TUJUAN A — Salin kembali rekaman dari baris yang memuat "Collapse the MiniStep MIDI Output port" sampai baris terakhir rekaman, dengan "toolbar icon" diganti menjadi "toolbar button" dan bagian lain tetap sama.

TEKNIK PENYUSUNAN SOAL PG

TEKNIK PENYUSUNAN SOAL PILIHAN GANDA

A.   Pengertian
Pengukuran secara tertulis dilakukan dengan tes tertulis (paper and pencel test).   Tes tertulis merupakan kumpulan soal-soal yang diberikan kepada siswa dalam bentuk tulisan.  Dalam menjawab soal, siswa tidak selalu harus merespon dalam bentuk jawaban, tetapi juga dapat dilakukan dalam bentuk lain seperti memberi tanda, mewarnai, menggambar dan sejenisnya.  Tes tertulis merupakan teknik pengukuran yang banyak digunakan dalam menilai pencapaian kompetensi mata pelajaran sebagai hasil belajar.
B.   Bentuk Tes Tertulis
Soal tes tertulis dapat diklasifikasikan menjadi dua, yaitu soal dengan memilih jawaban yang sudah disediakan (bentuk soal pilihan berganda, benar-salah) dan soal dengan memberikan jawaban secara tertulis (bentuk soal isian, jawaban singkat dan uraian). Dilihat dari bentuk soalnya, tes dapat dikelompokkan menjadi tes tertulis objektif seperti pilihan ganda dan isian, dan tes tertulis non-objektif seperti bentuk soal uraian non-objektif.
C.   Bentuk Soal Pilihan Ganda
Soal pilihan ganda merupakan bentuk soal yang jawabannya dapat dipilih dari beberapa kemungkinan jawaban yang telah disediakan.  Konstruksinya terdiri dari pokok soal dan pilihan jawaban.   Pilihan jawaban terdiri atas kunci dan pengecoh.   Kunci jawaban harus merupakan jawaban benar atau paling benar, sedangkan pengecoh merupakan jawaban tidak benar, namun daya jebaknya harus berfungsi, artinya siswa memungkinkan memilihnya jika tidak menguasai materi.

TUJUAN B —
Jawab pertanyaan berikut berdasarkan bacaan tentang teknik penyusunan soal pilihan ganda.
(i) Selain dalam bentuk jawaban, dalam bentuk apa saja siswa dapat merespons soal tes tertulis?
(ii) Bentuk soal apa saja yang termasuk soal dengan memberikan jawaban secara tertulis?
(iii) Konstruksi soal pilihan ganda terdiri dari apa?

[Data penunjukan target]
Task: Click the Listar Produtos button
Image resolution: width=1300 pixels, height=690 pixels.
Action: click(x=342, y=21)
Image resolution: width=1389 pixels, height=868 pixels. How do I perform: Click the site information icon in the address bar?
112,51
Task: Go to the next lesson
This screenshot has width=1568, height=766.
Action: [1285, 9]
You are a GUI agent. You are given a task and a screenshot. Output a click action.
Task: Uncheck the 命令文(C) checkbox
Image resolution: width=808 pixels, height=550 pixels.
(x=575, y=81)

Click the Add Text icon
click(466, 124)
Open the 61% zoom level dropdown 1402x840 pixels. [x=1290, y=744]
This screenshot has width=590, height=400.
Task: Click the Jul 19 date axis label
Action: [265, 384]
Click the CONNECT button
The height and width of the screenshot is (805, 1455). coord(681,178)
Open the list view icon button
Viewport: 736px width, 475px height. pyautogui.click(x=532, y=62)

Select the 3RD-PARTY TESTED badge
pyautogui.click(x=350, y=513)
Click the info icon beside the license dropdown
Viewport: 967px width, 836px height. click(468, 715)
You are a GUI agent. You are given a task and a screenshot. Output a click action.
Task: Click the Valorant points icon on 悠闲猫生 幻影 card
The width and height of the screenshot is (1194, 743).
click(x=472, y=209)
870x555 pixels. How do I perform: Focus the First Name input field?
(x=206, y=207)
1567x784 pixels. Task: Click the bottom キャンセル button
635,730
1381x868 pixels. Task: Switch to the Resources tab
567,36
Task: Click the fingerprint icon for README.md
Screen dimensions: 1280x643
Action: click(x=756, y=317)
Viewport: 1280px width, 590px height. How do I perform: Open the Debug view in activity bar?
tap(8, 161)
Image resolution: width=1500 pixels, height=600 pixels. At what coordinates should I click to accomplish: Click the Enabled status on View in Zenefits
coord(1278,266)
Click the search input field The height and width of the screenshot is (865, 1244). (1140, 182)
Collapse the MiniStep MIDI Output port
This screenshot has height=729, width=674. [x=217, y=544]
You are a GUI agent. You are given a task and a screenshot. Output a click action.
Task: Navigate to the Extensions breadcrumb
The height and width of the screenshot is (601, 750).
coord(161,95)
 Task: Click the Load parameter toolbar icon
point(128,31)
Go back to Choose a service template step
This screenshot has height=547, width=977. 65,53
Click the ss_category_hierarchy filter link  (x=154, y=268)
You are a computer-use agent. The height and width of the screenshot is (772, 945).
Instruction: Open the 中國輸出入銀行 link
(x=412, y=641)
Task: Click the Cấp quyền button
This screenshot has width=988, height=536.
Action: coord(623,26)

JAWABAN LATIHAN A —
Collapse the MiniStep MIDI Output port
This screenshot has height=729, width=674. [x=217, y=544]
You are a GUI agent. You are given a task and a screenshot. Output a click action.
Task: Navigate to the Extensions breadcrumb
The height and width of the screenshot is (601, 750).
coord(161,95)
 Task: Click the Load parameter toolbar button
point(128,31)
Go back to Choose a service template step
This screenshot has height=547, width=977. 65,53
Click the ss_category_hierarchy filter link  (x=154, y=268)
You are a computer-use agent. The height and width of the screenshot is (772, 945).
Instruction: Open the 中國輸出入銀行 link
(x=412, y=641)
Task: Click the Cấp quyền button
This screenshot has width=988, height=536.
Action: coord(623,26)

JAWABAN LATIHAN B —
(i) Memberi tanda, mewarnai, menggambar, dan sejenisnya.
(ii) Soal isian, jawaban singkat, dan uraian.
(iii) Pokok soal dan pilihan jawaban.